Problem details
Although the records contain pictures, print none of them; print exactly the lines from the one with "Viewport: 314px width, 288px" through the last line.

Dataset entries:
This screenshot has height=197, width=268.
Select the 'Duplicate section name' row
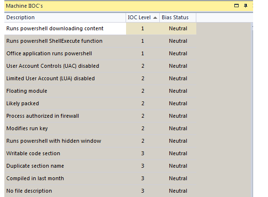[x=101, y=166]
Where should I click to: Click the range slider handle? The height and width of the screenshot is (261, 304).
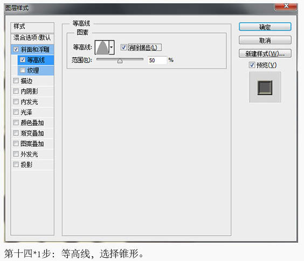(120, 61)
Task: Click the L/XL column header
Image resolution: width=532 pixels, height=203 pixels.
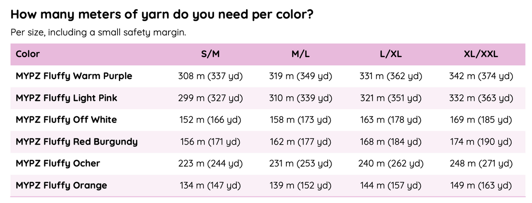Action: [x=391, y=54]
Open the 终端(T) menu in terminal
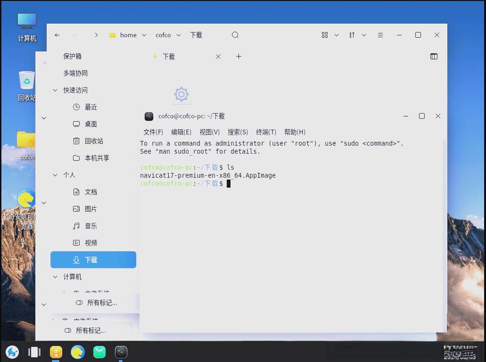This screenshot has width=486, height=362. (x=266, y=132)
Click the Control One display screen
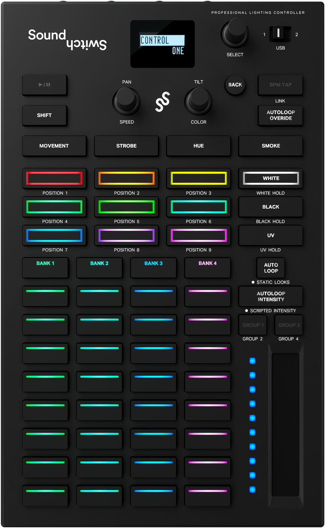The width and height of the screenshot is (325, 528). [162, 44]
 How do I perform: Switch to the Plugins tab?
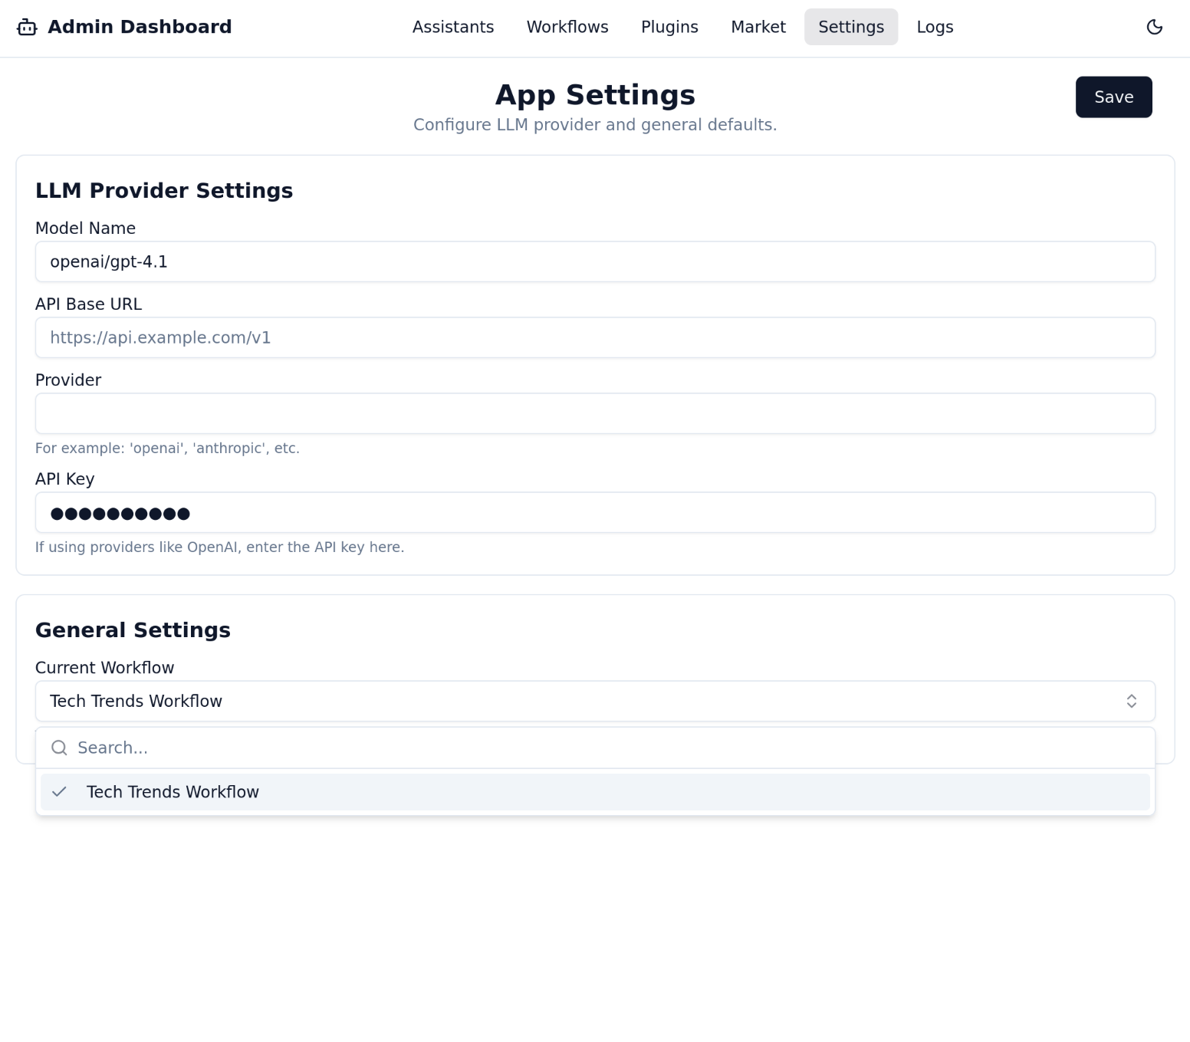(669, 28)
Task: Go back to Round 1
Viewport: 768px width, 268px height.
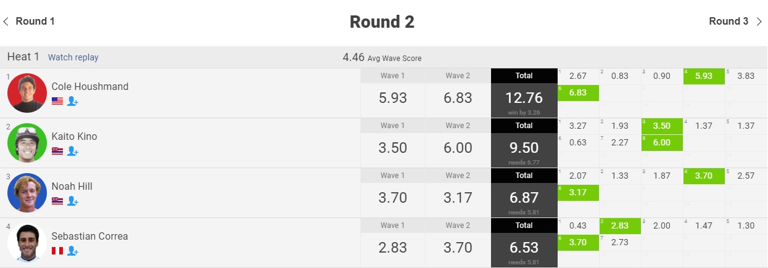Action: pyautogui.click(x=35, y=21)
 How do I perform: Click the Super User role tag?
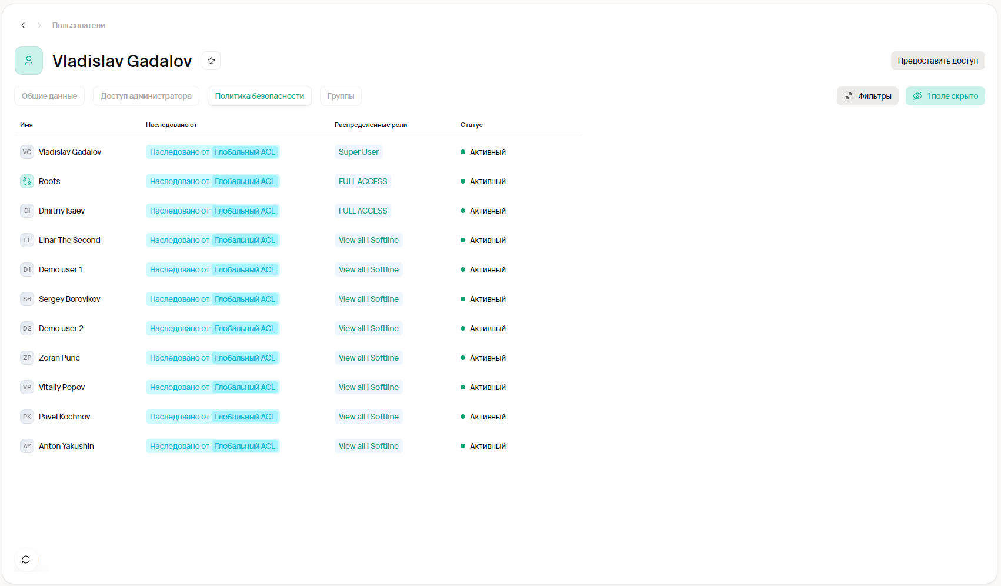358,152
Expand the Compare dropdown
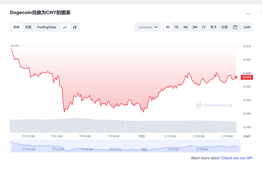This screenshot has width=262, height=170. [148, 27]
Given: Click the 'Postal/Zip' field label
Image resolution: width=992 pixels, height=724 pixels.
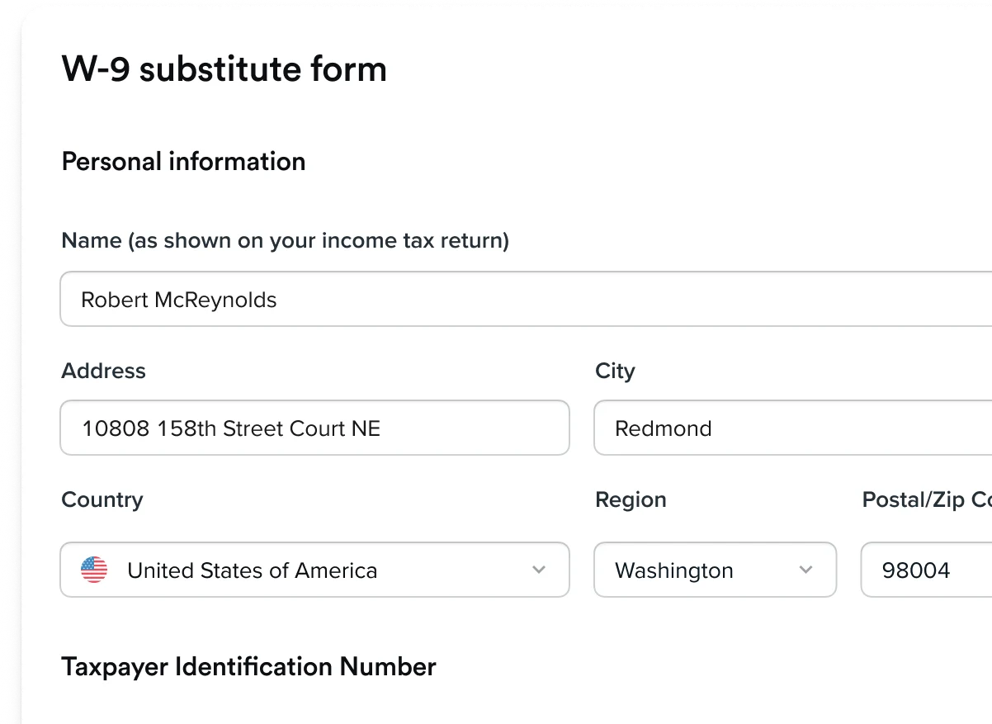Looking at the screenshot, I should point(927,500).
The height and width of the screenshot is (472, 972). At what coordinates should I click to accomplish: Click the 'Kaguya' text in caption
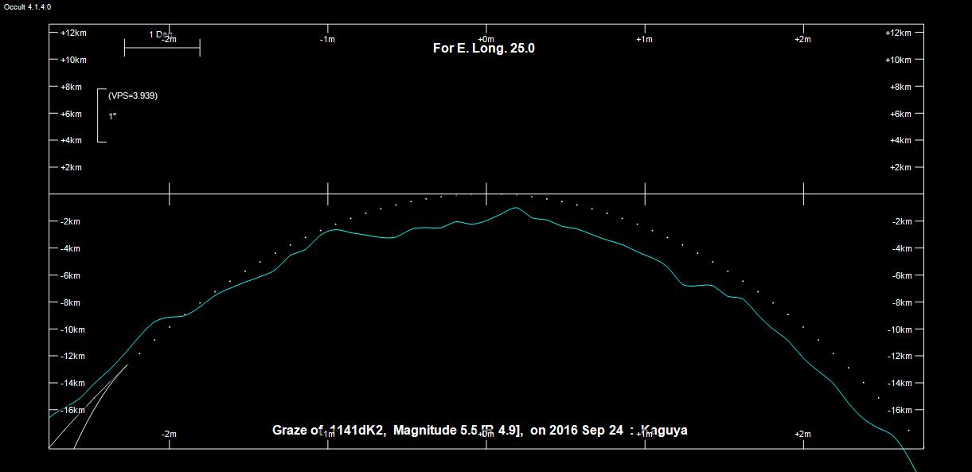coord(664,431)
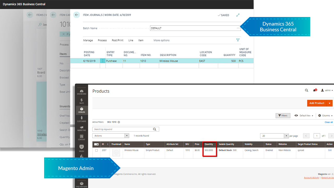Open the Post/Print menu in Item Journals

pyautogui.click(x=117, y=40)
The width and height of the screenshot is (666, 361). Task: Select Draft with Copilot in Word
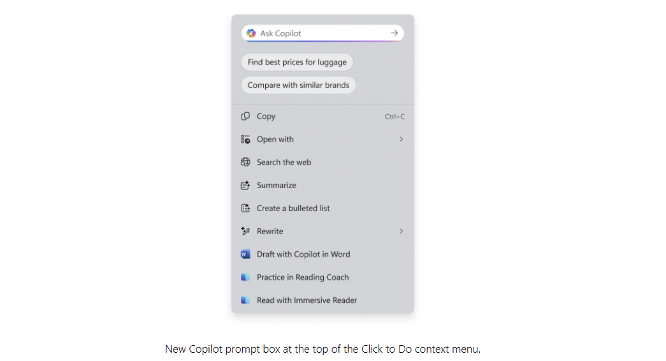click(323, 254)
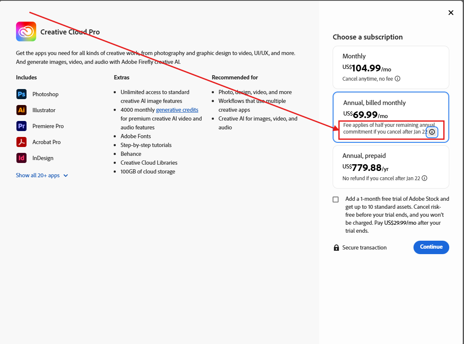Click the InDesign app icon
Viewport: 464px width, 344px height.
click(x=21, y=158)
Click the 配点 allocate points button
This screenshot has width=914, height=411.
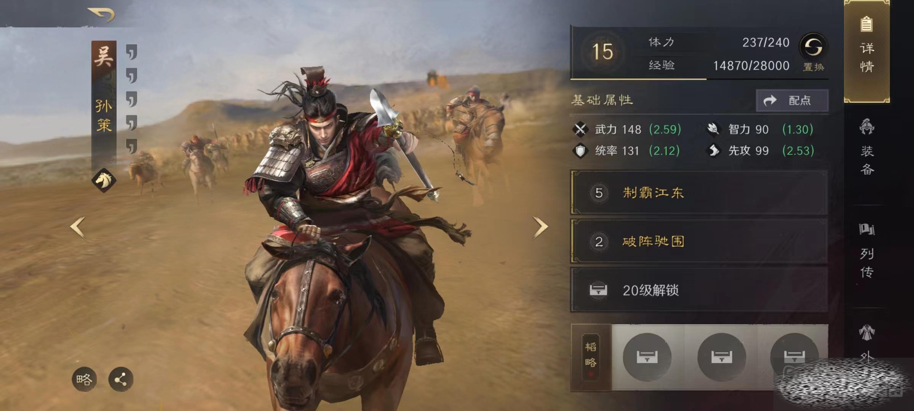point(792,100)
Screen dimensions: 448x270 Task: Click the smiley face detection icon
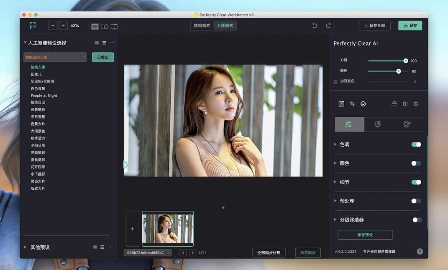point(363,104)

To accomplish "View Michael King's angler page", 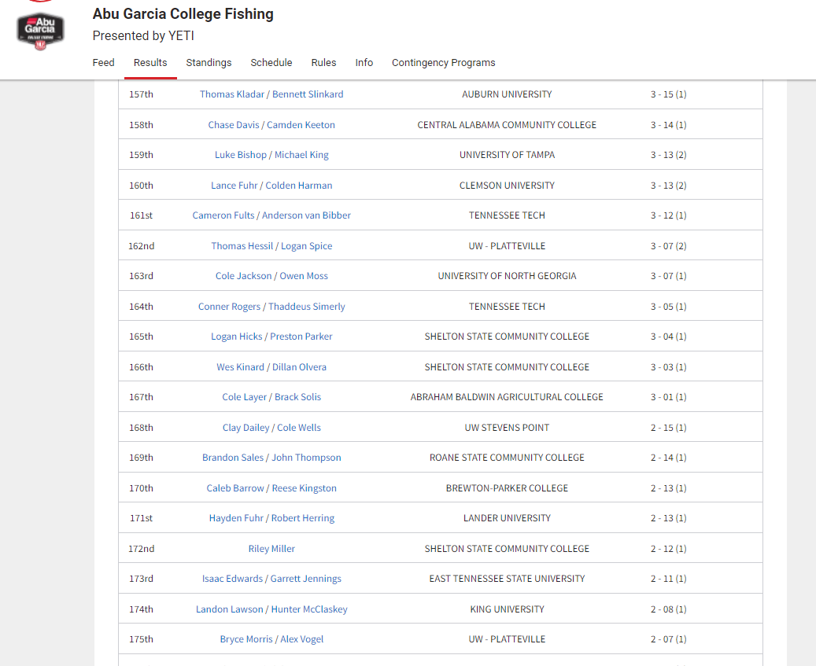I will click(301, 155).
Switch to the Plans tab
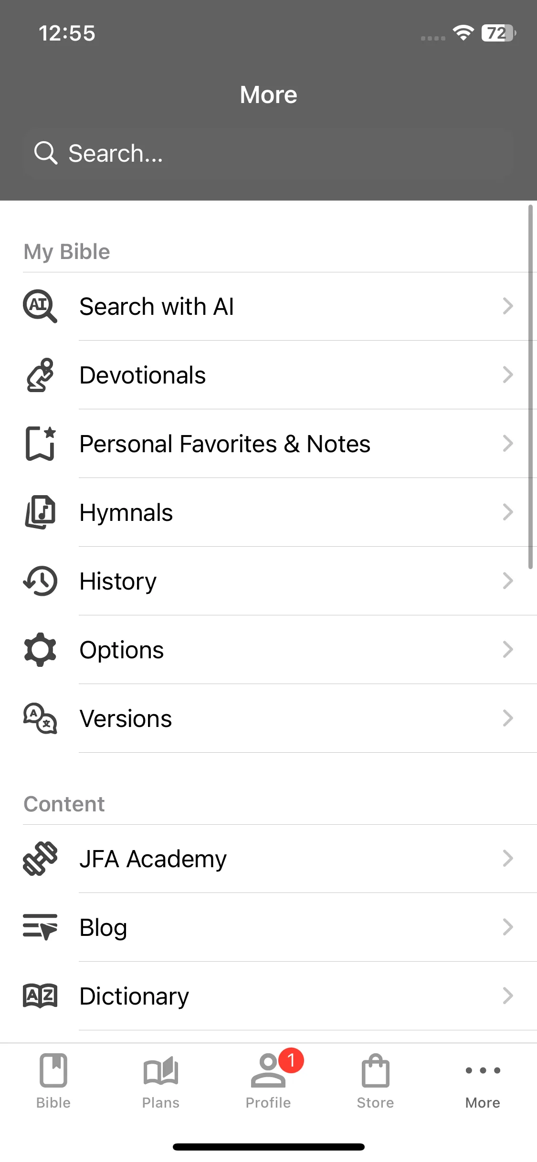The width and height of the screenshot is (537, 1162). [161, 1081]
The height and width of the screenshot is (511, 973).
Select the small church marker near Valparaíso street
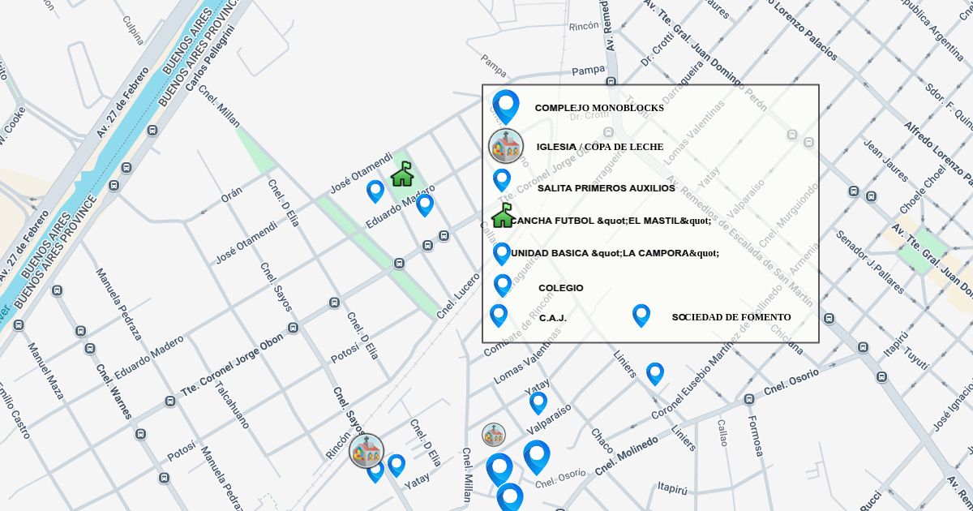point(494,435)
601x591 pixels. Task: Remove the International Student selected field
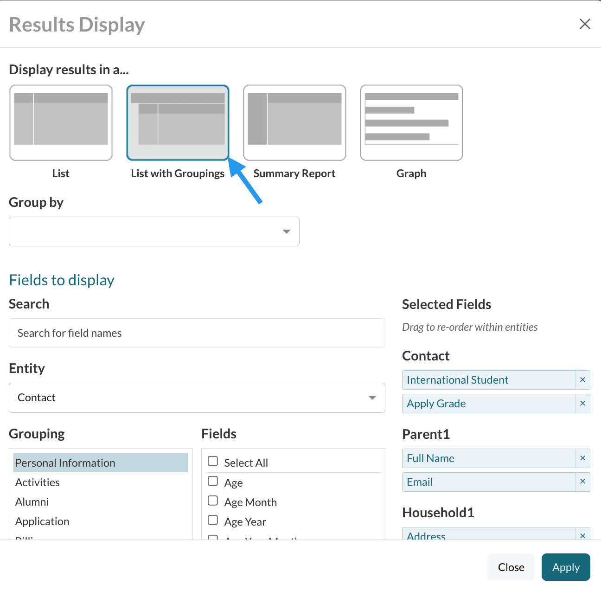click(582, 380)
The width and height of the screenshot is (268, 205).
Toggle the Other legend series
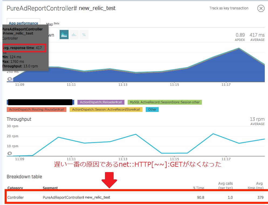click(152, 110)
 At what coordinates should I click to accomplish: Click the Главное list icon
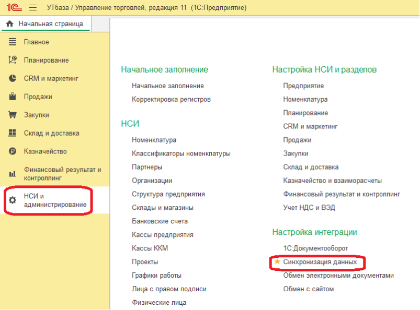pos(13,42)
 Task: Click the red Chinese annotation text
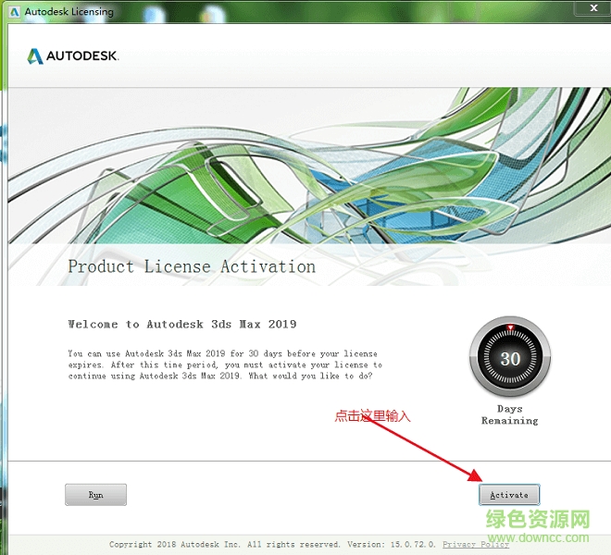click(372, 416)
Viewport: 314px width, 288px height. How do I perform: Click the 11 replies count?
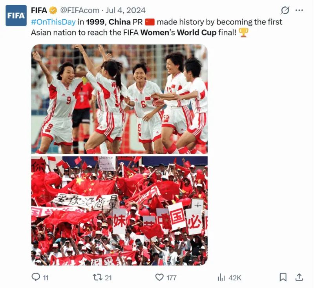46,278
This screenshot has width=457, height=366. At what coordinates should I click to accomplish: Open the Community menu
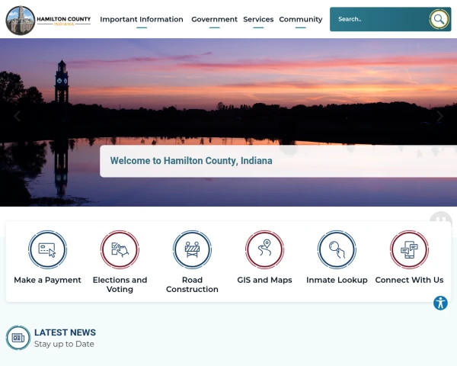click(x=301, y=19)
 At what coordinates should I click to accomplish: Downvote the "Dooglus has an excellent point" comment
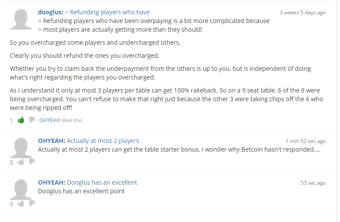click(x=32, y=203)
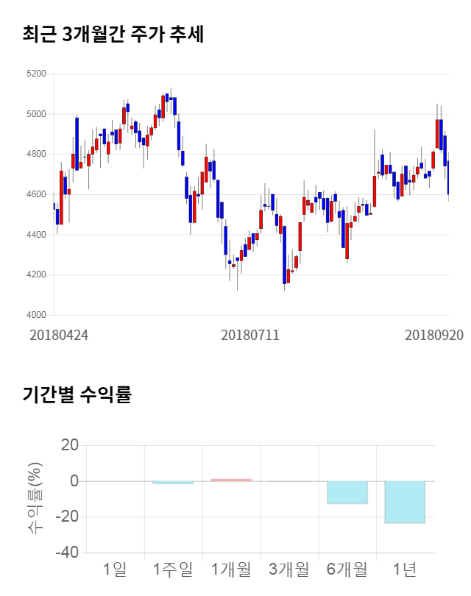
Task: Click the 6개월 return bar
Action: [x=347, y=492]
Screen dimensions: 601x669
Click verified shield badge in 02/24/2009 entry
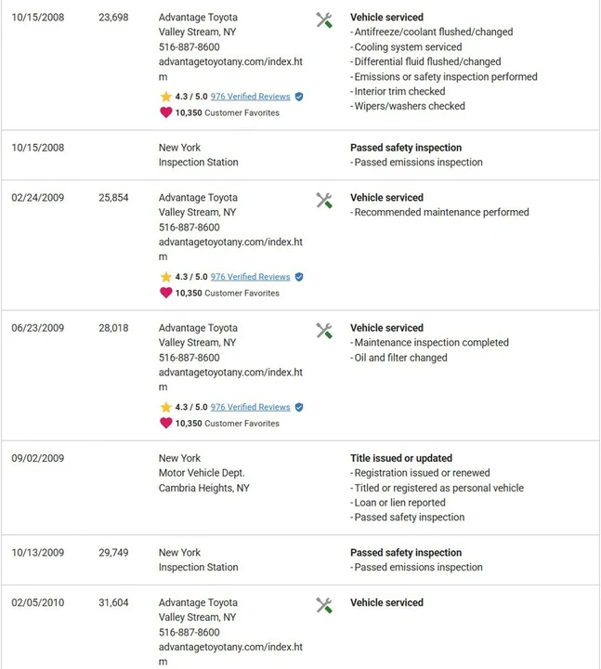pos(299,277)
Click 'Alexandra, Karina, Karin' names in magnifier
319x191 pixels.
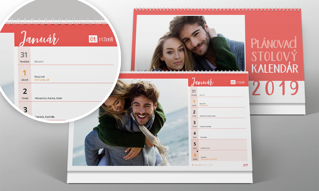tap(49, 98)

Result
Viewport: 314px width, 288px height. How do I perform: Click the 11 replies count?
46,278
This screenshot has width=457, height=366. At what coordinates should I click to accomplish: Open the Community menu
click(x=301, y=19)
 At what coordinates should I click to accomplish: Downvote the "Dooglus has an excellent point" comment
click(x=32, y=203)
Task: Click the 6개월 return bar
Action: [x=347, y=492]
Screen dimensions: 601x669
Click verified shield badge in 02/24/2009 entry
pos(299,277)
Click 'Alexandra, Karina, Karin' names in magnifier
319x191 pixels.
tap(49, 98)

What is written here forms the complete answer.